Activity | In the records below, find the line containing "This screenshot has height=780, width=1568.", then reproduce that line and every one after it to the end, exactly and alone.

Excerpted data |
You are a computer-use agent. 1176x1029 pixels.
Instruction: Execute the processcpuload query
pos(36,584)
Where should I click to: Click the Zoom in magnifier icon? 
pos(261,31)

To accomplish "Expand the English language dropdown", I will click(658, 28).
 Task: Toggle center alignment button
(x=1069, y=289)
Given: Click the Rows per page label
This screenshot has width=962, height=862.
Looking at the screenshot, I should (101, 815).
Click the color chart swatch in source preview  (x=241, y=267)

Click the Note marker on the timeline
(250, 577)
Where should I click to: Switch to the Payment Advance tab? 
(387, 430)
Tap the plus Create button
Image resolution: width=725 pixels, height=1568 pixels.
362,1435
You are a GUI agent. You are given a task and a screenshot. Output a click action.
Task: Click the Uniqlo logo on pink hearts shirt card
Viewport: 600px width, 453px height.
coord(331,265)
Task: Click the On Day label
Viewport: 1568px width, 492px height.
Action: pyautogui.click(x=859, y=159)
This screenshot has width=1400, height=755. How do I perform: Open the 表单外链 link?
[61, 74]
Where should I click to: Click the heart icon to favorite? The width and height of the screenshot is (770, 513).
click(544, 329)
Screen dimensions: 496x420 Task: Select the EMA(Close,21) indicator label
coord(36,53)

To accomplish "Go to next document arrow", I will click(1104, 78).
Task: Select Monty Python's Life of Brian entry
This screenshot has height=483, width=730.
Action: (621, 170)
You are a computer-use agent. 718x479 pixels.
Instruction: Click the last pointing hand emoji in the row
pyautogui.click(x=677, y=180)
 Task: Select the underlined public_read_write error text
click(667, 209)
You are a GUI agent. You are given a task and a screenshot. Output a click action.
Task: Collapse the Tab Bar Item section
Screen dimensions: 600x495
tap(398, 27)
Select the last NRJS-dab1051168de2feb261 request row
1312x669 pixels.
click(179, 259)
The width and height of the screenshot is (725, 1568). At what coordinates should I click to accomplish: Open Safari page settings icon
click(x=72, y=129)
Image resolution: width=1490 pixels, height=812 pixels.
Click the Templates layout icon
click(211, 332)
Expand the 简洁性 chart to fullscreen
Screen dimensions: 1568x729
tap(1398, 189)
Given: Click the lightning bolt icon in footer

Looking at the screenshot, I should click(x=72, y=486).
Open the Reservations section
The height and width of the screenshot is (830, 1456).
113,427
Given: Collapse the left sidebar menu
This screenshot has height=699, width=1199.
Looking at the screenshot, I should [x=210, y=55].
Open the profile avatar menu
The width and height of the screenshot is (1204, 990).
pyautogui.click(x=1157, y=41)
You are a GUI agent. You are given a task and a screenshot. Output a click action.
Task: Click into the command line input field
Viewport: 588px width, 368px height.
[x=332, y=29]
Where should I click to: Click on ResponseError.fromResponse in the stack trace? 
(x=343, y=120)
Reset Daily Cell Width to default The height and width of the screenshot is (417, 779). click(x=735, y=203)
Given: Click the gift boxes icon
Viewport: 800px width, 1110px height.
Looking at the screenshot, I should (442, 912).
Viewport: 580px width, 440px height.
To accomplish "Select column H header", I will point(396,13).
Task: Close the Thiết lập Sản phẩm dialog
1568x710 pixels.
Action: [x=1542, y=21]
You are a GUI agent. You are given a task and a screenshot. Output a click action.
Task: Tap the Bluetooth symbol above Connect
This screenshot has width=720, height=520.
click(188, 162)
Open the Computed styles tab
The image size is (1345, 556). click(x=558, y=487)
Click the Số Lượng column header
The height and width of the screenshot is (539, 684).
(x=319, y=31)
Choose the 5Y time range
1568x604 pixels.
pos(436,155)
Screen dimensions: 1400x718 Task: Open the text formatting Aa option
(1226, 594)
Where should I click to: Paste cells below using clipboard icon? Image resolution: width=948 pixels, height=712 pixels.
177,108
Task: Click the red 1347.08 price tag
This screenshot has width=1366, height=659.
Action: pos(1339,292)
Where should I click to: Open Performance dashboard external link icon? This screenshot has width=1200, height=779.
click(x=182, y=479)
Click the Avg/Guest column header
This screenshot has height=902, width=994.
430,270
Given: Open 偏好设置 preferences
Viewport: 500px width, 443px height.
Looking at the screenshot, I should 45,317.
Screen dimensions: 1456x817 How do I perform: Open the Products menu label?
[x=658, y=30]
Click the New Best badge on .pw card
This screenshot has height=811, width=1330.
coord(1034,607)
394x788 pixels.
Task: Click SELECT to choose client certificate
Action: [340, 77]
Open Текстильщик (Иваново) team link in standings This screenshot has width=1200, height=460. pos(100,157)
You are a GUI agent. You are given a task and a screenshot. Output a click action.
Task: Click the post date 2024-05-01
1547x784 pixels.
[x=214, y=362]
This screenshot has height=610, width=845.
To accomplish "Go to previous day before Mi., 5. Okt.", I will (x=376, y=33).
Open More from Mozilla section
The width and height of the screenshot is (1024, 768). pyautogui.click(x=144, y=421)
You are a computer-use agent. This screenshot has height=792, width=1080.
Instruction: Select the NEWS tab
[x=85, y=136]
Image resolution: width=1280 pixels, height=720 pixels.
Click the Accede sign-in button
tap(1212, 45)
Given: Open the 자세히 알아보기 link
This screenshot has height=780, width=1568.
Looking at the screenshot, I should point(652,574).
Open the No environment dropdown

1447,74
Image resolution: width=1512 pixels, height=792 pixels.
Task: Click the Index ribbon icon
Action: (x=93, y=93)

Solution to this problem |
This screenshot has height=780, width=1568.
Looking at the screenshot, I should point(652,574).
Open the No environment dropdown

1447,74
Image resolution: width=1512 pixels, height=792 pixels.
Task: Click the Index ribbon icon
Action: (x=93, y=93)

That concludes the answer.